Exercise data START

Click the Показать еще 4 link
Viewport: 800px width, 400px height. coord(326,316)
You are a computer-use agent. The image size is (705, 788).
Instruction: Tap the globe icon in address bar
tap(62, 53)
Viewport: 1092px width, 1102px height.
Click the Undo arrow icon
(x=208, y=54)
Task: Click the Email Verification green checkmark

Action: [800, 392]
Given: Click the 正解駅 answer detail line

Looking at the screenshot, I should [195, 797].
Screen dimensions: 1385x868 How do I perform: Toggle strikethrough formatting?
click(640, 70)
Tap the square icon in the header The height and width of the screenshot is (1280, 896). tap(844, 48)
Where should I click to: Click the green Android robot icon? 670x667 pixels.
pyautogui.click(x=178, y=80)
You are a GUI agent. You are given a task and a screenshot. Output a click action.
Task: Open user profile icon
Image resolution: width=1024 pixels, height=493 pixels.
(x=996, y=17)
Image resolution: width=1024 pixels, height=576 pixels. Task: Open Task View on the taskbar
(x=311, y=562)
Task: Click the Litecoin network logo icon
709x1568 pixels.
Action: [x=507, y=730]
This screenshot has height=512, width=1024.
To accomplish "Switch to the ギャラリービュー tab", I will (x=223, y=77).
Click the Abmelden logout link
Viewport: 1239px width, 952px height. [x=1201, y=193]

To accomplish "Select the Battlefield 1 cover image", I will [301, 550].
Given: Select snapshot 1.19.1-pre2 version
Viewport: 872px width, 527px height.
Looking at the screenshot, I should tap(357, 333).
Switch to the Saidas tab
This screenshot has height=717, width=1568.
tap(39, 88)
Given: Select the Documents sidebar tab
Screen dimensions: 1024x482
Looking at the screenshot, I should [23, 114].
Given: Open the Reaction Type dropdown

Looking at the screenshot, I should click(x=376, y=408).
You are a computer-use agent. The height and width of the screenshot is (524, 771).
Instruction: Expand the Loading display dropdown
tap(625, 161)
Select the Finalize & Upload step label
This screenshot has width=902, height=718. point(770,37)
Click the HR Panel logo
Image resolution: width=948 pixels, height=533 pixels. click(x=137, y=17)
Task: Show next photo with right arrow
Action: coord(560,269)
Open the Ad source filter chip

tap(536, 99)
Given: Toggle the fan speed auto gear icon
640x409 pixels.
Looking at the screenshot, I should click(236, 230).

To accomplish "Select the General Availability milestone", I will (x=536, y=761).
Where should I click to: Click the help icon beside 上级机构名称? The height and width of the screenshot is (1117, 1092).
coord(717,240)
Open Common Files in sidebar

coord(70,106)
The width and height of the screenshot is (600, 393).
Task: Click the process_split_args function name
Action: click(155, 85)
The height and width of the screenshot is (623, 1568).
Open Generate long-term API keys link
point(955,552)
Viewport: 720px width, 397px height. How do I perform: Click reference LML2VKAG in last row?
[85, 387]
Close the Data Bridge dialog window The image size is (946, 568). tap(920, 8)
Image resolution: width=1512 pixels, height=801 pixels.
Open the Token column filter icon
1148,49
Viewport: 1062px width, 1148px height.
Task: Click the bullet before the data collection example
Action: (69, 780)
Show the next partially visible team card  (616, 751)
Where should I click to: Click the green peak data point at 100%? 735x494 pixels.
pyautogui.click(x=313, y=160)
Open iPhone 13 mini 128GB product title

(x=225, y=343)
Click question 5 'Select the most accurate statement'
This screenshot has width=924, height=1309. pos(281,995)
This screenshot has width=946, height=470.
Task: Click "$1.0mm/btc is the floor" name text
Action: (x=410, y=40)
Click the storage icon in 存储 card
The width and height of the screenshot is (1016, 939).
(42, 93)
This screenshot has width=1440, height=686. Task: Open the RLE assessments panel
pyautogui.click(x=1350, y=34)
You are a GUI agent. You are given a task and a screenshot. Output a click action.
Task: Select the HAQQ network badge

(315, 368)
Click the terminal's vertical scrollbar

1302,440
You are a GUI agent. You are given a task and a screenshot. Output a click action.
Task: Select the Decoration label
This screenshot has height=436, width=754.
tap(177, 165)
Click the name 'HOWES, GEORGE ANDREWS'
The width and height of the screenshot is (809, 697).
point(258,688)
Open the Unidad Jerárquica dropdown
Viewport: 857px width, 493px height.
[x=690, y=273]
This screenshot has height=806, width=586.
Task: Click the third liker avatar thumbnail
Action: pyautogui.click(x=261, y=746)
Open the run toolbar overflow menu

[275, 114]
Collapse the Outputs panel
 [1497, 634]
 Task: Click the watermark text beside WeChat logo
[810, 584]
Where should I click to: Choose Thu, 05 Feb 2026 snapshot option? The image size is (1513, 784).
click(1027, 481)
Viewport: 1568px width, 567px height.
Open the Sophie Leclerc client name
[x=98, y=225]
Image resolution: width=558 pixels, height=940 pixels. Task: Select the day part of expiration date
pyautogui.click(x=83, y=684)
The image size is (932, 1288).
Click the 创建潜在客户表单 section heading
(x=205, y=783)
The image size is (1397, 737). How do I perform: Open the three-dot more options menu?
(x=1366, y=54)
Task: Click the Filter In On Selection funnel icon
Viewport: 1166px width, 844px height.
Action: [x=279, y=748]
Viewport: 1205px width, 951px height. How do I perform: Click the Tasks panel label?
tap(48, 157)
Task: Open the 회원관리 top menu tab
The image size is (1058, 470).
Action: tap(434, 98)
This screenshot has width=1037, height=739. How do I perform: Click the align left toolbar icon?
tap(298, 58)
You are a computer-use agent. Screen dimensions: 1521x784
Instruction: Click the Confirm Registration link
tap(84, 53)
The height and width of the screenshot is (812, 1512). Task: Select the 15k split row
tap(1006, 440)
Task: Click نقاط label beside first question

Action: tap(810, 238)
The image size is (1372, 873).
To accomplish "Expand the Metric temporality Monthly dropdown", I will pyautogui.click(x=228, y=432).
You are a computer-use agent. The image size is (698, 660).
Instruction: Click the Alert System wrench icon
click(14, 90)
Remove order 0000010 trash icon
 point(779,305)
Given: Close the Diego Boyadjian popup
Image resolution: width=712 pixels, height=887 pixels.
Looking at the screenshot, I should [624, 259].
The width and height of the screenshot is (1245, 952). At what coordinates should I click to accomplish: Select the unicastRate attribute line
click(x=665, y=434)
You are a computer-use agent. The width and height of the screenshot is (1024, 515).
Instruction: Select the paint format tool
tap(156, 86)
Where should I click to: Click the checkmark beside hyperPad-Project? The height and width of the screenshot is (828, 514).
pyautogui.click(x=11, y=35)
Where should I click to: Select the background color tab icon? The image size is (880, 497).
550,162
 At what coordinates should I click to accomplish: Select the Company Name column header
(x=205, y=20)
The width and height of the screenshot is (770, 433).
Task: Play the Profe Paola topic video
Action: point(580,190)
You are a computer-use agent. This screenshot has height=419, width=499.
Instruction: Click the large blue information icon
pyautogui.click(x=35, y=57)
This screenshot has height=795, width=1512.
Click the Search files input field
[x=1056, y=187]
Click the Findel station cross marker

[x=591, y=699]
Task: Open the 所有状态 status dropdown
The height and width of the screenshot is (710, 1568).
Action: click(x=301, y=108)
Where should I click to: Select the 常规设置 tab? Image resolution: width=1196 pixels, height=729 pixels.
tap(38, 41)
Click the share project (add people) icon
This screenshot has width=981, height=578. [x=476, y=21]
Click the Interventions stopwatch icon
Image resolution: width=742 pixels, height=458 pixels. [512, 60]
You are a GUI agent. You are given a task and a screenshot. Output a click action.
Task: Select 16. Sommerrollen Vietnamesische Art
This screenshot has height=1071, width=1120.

Exercise data END

• _Directions for this task_: Among the lines above, return those that hold the word "Switch".

• _Result_:
To accomplish "Switch to the ギャラリービュー tab", I will (x=223, y=77).
Switch to the Saidas tab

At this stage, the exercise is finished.